Whatever you want to call them, many of these tales are positively brilliant. Margo Lanagan's "Machine Made" is a disturbing fable of a sexually repressed newlywed taking revenge on a doltish husband whom she discovers seeks pleasures of the flesh through a mechanical servant. Caitlín R. Kiernan's "The Steam Dancer (1896)" relates the desires of a woman rescued from death with bionic appendages who only feels truly whole as a saloon dancer before an audience of opium addicts attentive to her body, but oblivious to her artistry. As long as we're on the subject of mechanically enabled creatures, "The Cast Iron Kid" by Andrew Knighton presents a Western gunfight in which the title character is undone not by a six-shooter, but by principles of subatomic physics. "As Recorded on Brass Cylinders: Adagio for Two Dancers" by James L. Grant and Lisa Matchev probably could have been recast as a "mainstream" SF story in which a pair of androids share the troubling human emotions of love and loyalty; however, put in a steampunk context, it seems to me that much more poignant, thanks to such passages as:

  "One of the screw-records in his skull (one of the few authentic bones left in his body, a process accelerated by a terrible attack in Constantinople, 1922) ticked its needle into a groove he hadn't used since before the end of the American Civil War. Motes of dust parted as the brass spike read information long, long disused."
p. 288
 

If you're looking for something more Sherlockian, no need to fret. Check out "The Strange Case of Mr. Salad Monkey" by G.D. Falksen, which posits broadsheet publication as a Twitter forerunner, with dire implications the protagonists can barely comprehend, and Daniel Abraham's "Balfour and Meriwether in the Adventure of the Emperor Vengeance" in which two of her Majesty's special agents, as well as a comely female amateur (there's that Steed/Peel thing again) battle ancient automations whose fate kick starts the Industrial Revolution and modern civilization. The concluding paragraph is particularly affective.
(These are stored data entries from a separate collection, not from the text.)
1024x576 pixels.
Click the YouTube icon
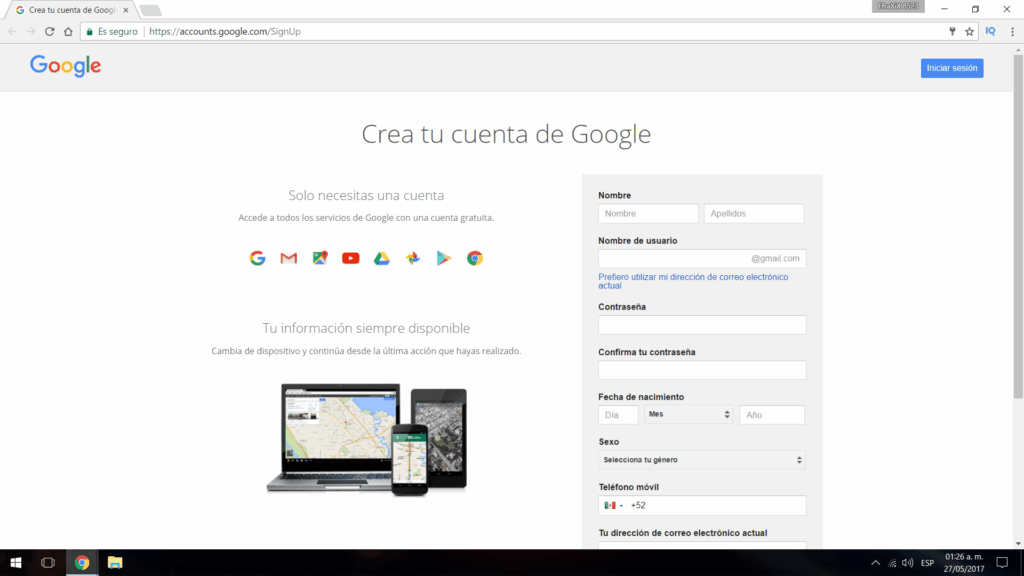click(350, 258)
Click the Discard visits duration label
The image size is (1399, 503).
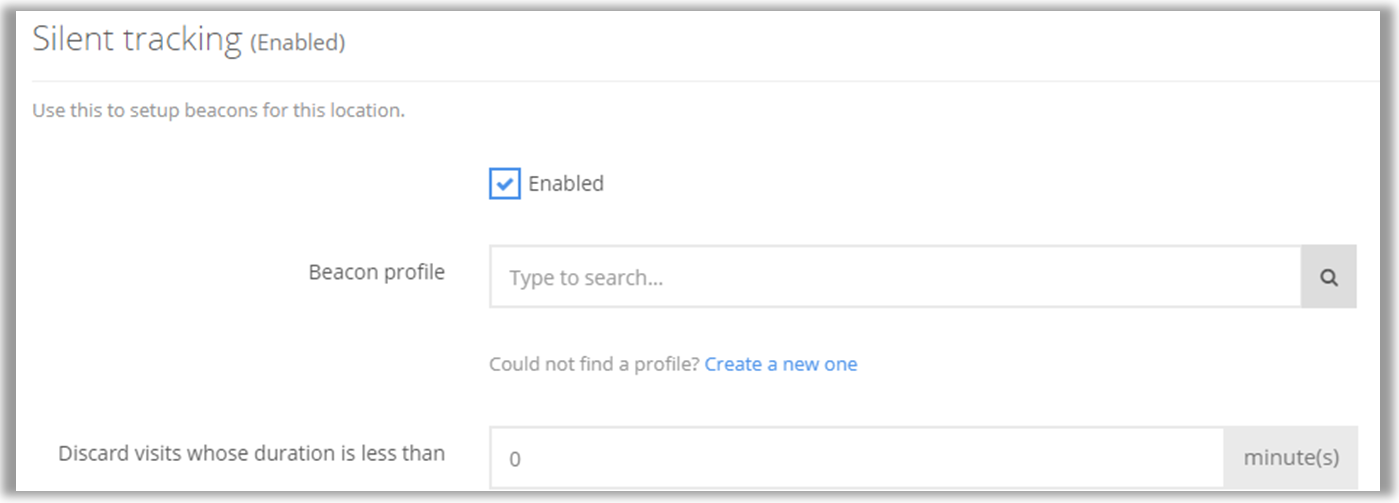click(x=251, y=453)
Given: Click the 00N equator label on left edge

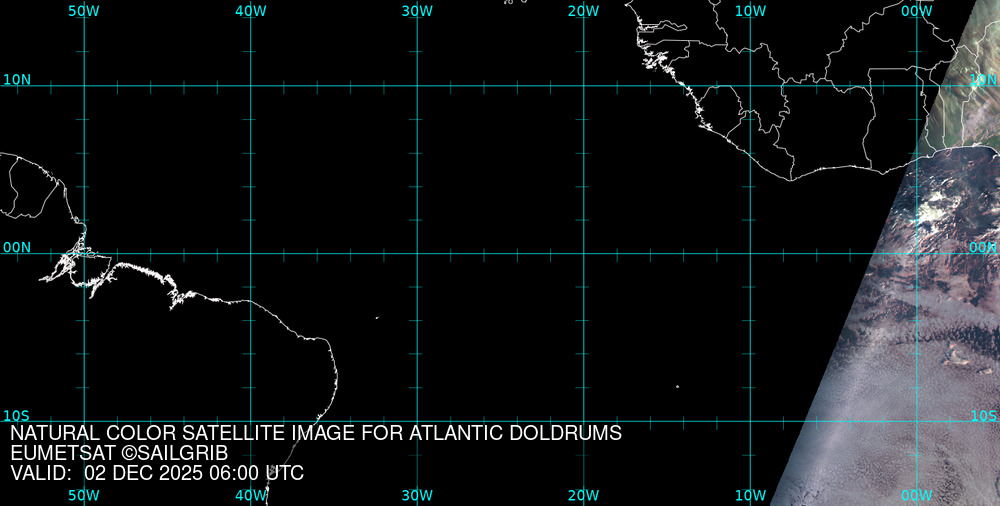Looking at the screenshot, I should tap(17, 247).
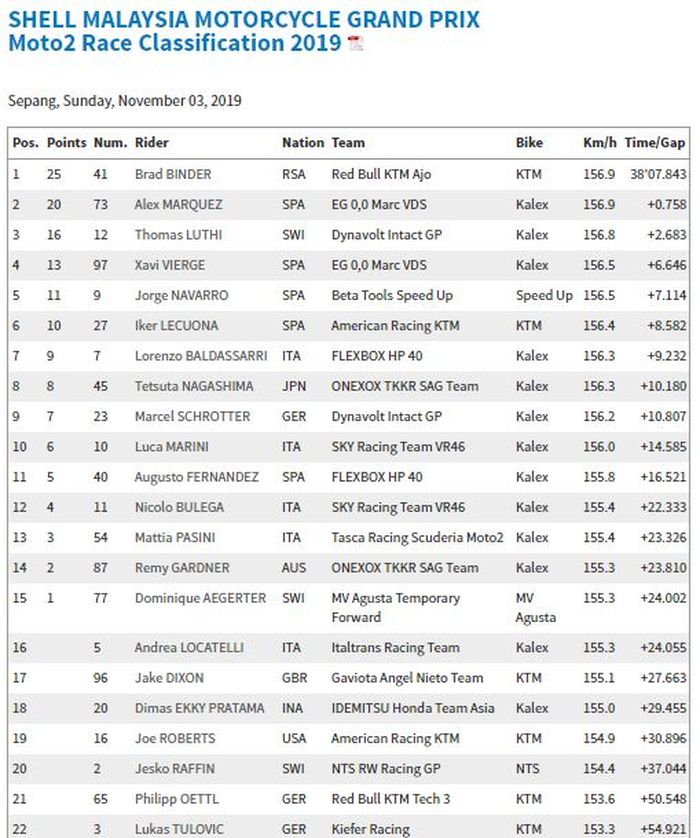Click the Speed Up bike cell
Screen dimensions: 700x838
click(544, 295)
Not everything is restricted to 19th century London, though. "The Mechanical Aviary of Emperor Jalal-ud-din Muhammad Akbar" is another in a series of tales by Shweta Narayan that recast Indian myths with mechanical beings. And the steampunk trappings of Jeffrey Ford's "Dr. Lash Remembers," original to this volume, takes place in some phantasmagoria.
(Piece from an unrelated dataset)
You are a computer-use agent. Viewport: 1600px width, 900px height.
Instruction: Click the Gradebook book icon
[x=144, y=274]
Publishing woes have resulted in the demise of a number of promising anthology series. Here's hoping this particular series continues to pick up steam.

Copyright © 2011 David Soyka

David Soyka is a former journalist and college teacher who writes the occasional short story and freelance article. He makes a living writing corporate marketing communications, which is a kind of fiction without the art.